==== ARTICLE

Hash Table (0xD4-0xD7):

Opcode	Mnemonic	Operation
0xD4	HASH_TABLE_NEW	Create hash table
0xD5	HASH_TABLE_INSERT	Insert key-value pair
0xD6	HASH_TABLE_PROBE	Probe for key
0xD7	HASH_TABLE_DESTROY	Destroy hash table

Sort Buffer (0xD8-0xDB):

Opcode	Mnemonic	Operation
0xD8	SORT_BUF_NEW	Create sort buffer
0xD9	SORT_BUF_ADD	Add row to buffer
0xDA	SORT_BUF_NEXT	Get next sorted row
0xDB	SORT_BUF_DESTROY	Destroy sort buffer

Set Operations (0xDC-0xDF):

Opcode	Mnemonic	Operation
0xDC	SET_OP_NEW	Create set operation buffer
0xDD	SET_OP_ADD	Add row from source
0xDE	SET_OP_NEXT	Get next result row
0xDF	SET_OP_DESTROY	Destroy set buffer

13.5.9 Cursor Operations (0xF0-0xF7)

Opcode	Mnemonic	Operation
0xF0	CURSOR_OPEN	Open collection cursor
0xF1	CURSOR_NEXT	Get next document
0xF2	CURSOR_CLOSE	Close cursor
0xF3	CURSOR_RESET	Reset to beginning
0xF4	CURSOR_IS_VALID	Check if more rows
0xF5	EMIT_ROW	Emit result row
0xF6	CURSOR_TAKE_DOC	Move document (no copy)

13.5.10 Extended Opcodes (0xFE prefix)

Extended opcodes use a two-byte opcode sequence (0xFE + extended opcode):

Array/Object Iteration (0x01-0x0A):

ITER_ARRAY_BEGIN, ITER_ARRAY_NEXT, ITER_ARRAY_END
ITER_OBJECT_BEGIN, ITER_OBJECT_NEXT_KEY, ITER_OBJECT_NEXT_VAL, ITER_OBJECT_END
ITER_RANGE_BEGIN, ITER_RANGE_NEXT, ITER_RANGE_END

Document Construction (0x0B-0x12):

DOC_NEW, DOC_FROM_JSON, DOC_TO_JSON
DOC_MERGE, DOC_DEEP_COPY

Composite Row Operations (0x13-0x1C):

COMPOSITE_NEW, COMPOSITE_ADD_SLOT
COMPOSITE_GET_FIELD, COMPOSITE_GET_SLOT
COMPOSITE_MATERIALIZE, COMPOSITE_EMIT

Batch/Vectorized Operations (0x20-0x5F):

BATCH_SCAN_OPEN, BATCH_SCAN_NEXT, BATCH_EMIT
BATCH_ADD_I64, BATCH_CMP_LT_I64, etc.
BATCH_AND, BATCH_OR, BATCH_SELECT
BATCH_HASH, BATCH_HASH_BUILD, BATCH_HASH_PROBE

Parallel Execution (0x5C-0x67):

PARALLEL_SCAN_OPEN, PARALLEL_FILTER_EVAL
PARALLEL_PARTITION, PARALLEL_MERGE, PARALLEL_BARRIER

Outer Context Operations (0x85):

GET_OUTER_FIELD: Read a field from the outer query's current row for correlated subquery support

13.6 Register Architecture

CVM employs a register-based architecture with 24 registers organized into two files.

13.6.1 Register Organization

Loading diagram...

========

- EXERCISES TO COMPLETE -
A. In the CVM opcode reference, how many registers does CVM use, and how are they organized?
B. Carry on the CVM opcode reference from the point where it stops.
The lines after this point can be left aside.

==== RAW RECORDS

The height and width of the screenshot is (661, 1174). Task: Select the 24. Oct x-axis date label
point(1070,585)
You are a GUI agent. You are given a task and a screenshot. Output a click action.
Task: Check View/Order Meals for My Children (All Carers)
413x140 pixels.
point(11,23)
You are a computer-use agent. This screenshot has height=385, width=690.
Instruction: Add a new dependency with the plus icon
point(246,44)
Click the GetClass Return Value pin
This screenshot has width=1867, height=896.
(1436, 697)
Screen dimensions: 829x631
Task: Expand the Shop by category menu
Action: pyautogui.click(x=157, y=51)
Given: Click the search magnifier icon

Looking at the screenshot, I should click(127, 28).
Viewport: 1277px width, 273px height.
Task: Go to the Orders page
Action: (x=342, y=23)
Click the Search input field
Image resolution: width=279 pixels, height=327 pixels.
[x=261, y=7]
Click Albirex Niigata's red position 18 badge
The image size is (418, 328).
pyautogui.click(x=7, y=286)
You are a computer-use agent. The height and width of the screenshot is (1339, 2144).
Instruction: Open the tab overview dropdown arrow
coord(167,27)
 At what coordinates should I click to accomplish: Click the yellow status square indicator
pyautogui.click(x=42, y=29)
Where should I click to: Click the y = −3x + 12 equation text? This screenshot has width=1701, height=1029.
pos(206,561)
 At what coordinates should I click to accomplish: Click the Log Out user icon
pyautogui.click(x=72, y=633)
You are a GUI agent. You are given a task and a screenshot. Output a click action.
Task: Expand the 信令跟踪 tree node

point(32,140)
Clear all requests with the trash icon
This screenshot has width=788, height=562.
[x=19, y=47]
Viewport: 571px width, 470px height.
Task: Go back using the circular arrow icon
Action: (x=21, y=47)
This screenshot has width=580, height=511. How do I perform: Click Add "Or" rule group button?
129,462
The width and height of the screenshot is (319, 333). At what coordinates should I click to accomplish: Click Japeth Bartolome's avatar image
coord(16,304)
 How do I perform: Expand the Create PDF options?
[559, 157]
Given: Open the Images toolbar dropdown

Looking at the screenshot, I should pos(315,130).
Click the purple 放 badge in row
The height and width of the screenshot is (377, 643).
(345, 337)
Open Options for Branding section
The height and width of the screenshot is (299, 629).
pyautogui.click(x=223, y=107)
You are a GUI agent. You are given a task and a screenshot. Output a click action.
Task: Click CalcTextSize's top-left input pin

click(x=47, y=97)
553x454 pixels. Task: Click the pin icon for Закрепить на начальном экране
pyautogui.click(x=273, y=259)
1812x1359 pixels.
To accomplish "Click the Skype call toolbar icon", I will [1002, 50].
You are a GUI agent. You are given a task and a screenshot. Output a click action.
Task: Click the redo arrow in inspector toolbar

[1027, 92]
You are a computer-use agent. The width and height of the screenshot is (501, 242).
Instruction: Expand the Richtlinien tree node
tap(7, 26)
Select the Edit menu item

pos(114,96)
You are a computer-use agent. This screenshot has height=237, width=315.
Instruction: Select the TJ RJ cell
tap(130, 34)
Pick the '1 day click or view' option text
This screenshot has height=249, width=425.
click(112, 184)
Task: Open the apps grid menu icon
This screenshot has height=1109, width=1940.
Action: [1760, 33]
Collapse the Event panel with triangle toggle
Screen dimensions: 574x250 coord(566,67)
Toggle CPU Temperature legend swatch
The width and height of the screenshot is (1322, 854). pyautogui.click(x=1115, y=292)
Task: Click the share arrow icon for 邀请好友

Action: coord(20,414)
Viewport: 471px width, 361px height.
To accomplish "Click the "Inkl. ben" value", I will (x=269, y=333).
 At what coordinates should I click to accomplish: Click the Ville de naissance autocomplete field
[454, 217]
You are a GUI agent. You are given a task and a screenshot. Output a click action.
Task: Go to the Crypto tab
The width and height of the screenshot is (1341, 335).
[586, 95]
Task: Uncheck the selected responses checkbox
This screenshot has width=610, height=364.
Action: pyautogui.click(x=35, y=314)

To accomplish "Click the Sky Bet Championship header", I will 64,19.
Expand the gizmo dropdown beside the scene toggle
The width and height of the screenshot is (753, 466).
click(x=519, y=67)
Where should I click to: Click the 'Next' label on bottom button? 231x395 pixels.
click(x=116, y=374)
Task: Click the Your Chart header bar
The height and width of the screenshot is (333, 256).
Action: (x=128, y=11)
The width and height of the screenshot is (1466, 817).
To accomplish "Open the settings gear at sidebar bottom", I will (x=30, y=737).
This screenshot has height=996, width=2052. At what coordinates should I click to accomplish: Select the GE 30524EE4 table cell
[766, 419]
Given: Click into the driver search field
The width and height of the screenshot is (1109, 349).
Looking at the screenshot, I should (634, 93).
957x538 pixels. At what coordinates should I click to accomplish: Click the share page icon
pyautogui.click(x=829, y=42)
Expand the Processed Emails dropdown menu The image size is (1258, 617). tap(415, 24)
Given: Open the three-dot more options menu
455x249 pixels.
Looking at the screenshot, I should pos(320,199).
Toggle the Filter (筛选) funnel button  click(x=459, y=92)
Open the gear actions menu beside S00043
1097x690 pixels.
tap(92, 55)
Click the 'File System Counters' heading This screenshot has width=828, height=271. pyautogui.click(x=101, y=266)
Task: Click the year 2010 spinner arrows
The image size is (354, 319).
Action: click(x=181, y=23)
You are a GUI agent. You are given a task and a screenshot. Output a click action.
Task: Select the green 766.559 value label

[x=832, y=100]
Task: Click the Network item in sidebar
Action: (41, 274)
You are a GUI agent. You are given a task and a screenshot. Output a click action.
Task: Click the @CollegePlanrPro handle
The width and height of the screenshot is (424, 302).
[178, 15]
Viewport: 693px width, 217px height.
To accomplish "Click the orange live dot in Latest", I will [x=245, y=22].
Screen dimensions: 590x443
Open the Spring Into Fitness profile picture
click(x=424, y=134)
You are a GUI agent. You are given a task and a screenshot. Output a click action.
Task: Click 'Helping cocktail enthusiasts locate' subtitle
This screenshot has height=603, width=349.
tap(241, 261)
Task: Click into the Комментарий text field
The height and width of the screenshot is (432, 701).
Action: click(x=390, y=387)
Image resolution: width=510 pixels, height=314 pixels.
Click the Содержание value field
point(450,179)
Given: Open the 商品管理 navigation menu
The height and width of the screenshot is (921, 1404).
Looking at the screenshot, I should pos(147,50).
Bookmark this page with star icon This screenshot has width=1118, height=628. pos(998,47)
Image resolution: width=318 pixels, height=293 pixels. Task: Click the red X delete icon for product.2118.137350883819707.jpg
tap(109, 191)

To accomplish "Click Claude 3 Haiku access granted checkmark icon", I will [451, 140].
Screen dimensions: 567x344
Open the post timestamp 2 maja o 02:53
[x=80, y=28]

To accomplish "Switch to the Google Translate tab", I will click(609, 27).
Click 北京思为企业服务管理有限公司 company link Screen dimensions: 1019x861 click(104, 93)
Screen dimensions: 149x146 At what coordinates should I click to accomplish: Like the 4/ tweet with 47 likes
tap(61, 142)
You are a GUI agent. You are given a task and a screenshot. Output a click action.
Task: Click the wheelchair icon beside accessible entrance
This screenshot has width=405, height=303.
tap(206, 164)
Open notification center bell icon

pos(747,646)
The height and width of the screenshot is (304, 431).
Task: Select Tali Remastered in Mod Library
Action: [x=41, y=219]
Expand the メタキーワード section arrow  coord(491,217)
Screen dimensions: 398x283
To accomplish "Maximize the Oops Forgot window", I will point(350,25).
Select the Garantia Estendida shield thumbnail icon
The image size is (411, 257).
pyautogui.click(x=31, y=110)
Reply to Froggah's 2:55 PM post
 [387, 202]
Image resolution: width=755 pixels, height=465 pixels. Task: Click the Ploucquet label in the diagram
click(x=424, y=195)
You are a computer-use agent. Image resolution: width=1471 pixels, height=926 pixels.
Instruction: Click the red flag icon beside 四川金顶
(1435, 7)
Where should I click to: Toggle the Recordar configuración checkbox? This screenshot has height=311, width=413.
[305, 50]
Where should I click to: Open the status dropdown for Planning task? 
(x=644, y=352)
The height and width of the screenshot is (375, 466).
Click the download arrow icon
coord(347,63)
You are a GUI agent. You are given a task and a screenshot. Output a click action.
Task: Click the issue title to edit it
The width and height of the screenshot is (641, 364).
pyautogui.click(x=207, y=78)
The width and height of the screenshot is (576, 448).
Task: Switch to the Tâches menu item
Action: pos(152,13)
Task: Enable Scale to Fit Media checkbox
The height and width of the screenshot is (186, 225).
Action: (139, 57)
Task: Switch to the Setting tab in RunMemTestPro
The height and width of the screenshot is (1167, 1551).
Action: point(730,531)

========

- RESPONSES BY TASK -
A. CVM uses 24 registers organized into two files.

B.
General Purpose Registers (R0-R15):

16 registers for scalar values
Can hold any CVMType
Used for integers, booleans, pointers

Float Registers (F0-F7):

8 registers for floating-point values
Optimized for double-precision arithmetic
Separate to avoid type checks in hot loops

13.6.2 Register Storage

class VMContext {
private:
  std::array<VMValue, 16> registers_;        // R0-R15
  std::array<VMValue, 8> float_registers_;   // F0-F7
  uint32_t pc_;                              // Program counter
};

13.6.3 Register Access

auto VMContext::get_register(uint8_t reg) const -> const VMValue& {
  assert(reg < 16);
  return registers_[reg];
}

void VMContext::set_register(uint8_t reg, VMValue value) {
  assert(reg < 16);
  registers_[reg] = std::move(value);
}

// Convenience accessors for common types
auto VMContext::get_int64(uint8_t reg) const -> int64_t {
  assert(registers_[reg].type == CVMType::kInt64);
  return registers_[reg].int64_val;
}

void VMContext::set_int64(uint8_t reg, int64_t value) {
  registers_[reg].type = CVMType::kInt64;
  registers_[reg].int64_val = value;
}

13.6.4 Register vs Stack Architecture

CVM's register-based design offers several advantages over stack machines:

Property	Register Machine	Stack Machine
Instruction count	Lower	Higher
Operand encoding	Explicit registers	Implicit stack
Code size	Larger instructions	Smaller instructions
Optimization	Easier	Harder
Dispatch overhead	Lower	Higher

For database workloads, the reduced instruction count and better optimization potential outweigh the slightly larger code size.

13.7 Execution Context

The VMContext maintains all runtime state during bytecode execution.

13.7.1 State Categories

Loading diagram...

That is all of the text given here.